PROBLEM DETAILS -
Under this line is some data; print exactly the lines from the one containing "Task: Pick the Polygon hexagon tool" through its last line, without pictures.

[Dataset entries]
+ + + + +

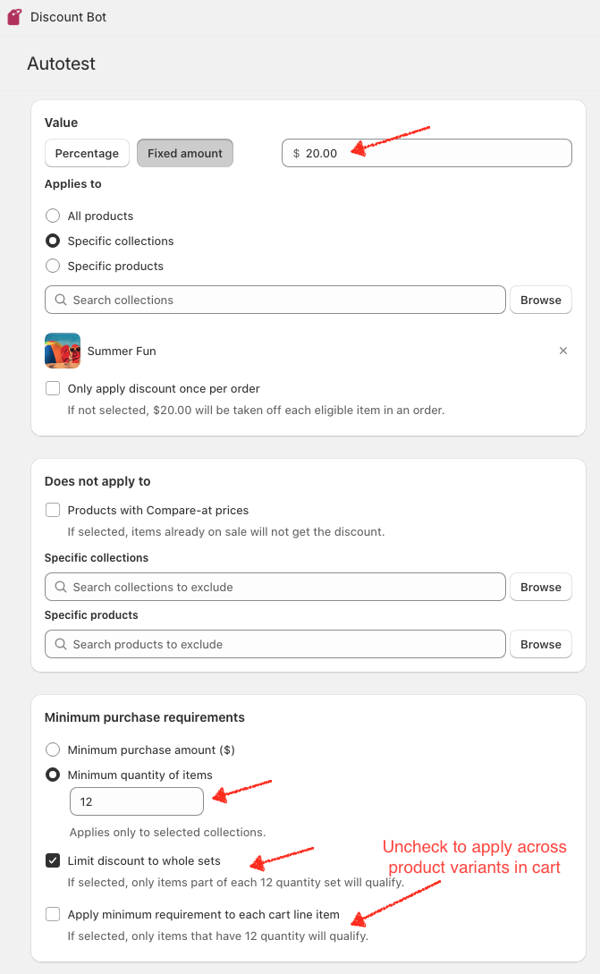
Task: Select the Minimum purchase amount ($) option
Action: [53, 750]
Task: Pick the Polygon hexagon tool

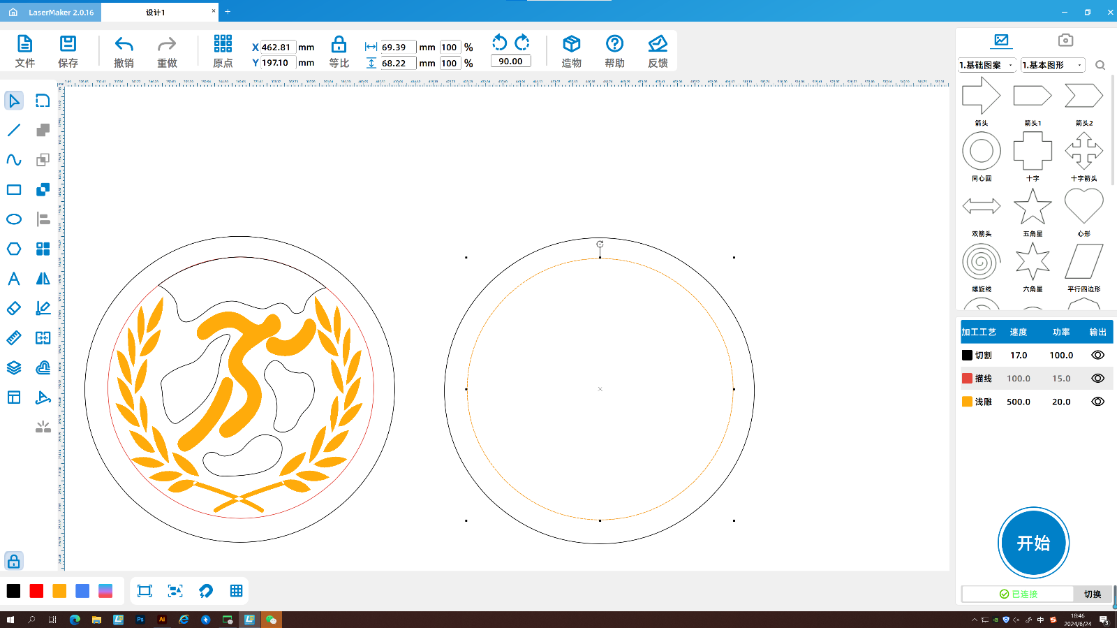Action: [14, 249]
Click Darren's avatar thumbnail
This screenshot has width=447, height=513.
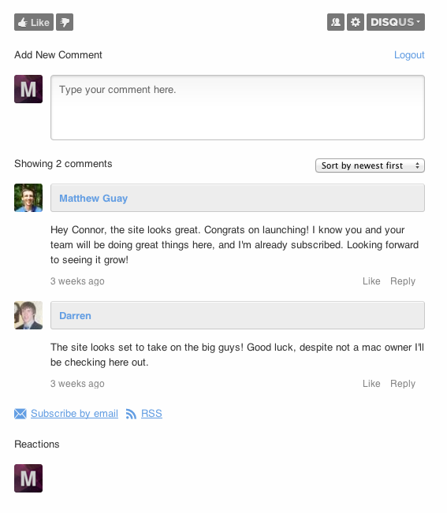(28, 315)
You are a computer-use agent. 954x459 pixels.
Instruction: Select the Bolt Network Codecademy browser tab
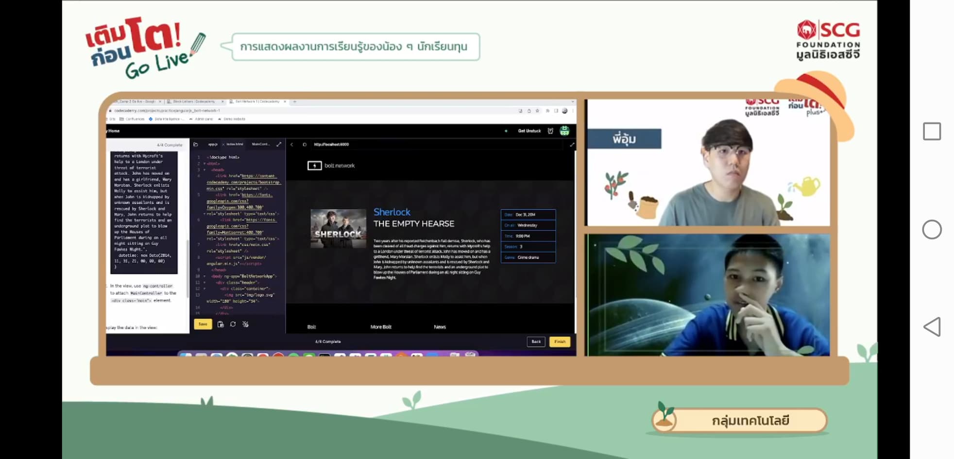coord(257,102)
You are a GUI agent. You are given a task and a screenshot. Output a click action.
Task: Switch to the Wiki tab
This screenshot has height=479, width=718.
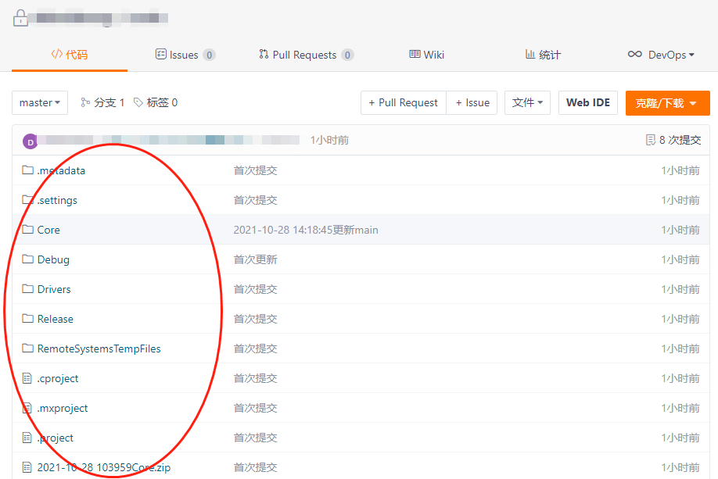(x=426, y=55)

+ + + + +

ANSWER TO THE EXERCISE -
Task: Pick the Polygon hexagon tool

Action: [14, 249]
Click Darren's avatar thumbnail
This screenshot has width=447, height=513.
(28, 315)
You are a computer-use agent. 954x459 pixels.
Instruction: Select the Bolt Network Codecademy browser tab
coord(257,102)
You are a GUI agent. You are given a task and a screenshot. Output a click action.
Task: Switch to the Wiki tab
This screenshot has height=479, width=718.
(x=426, y=55)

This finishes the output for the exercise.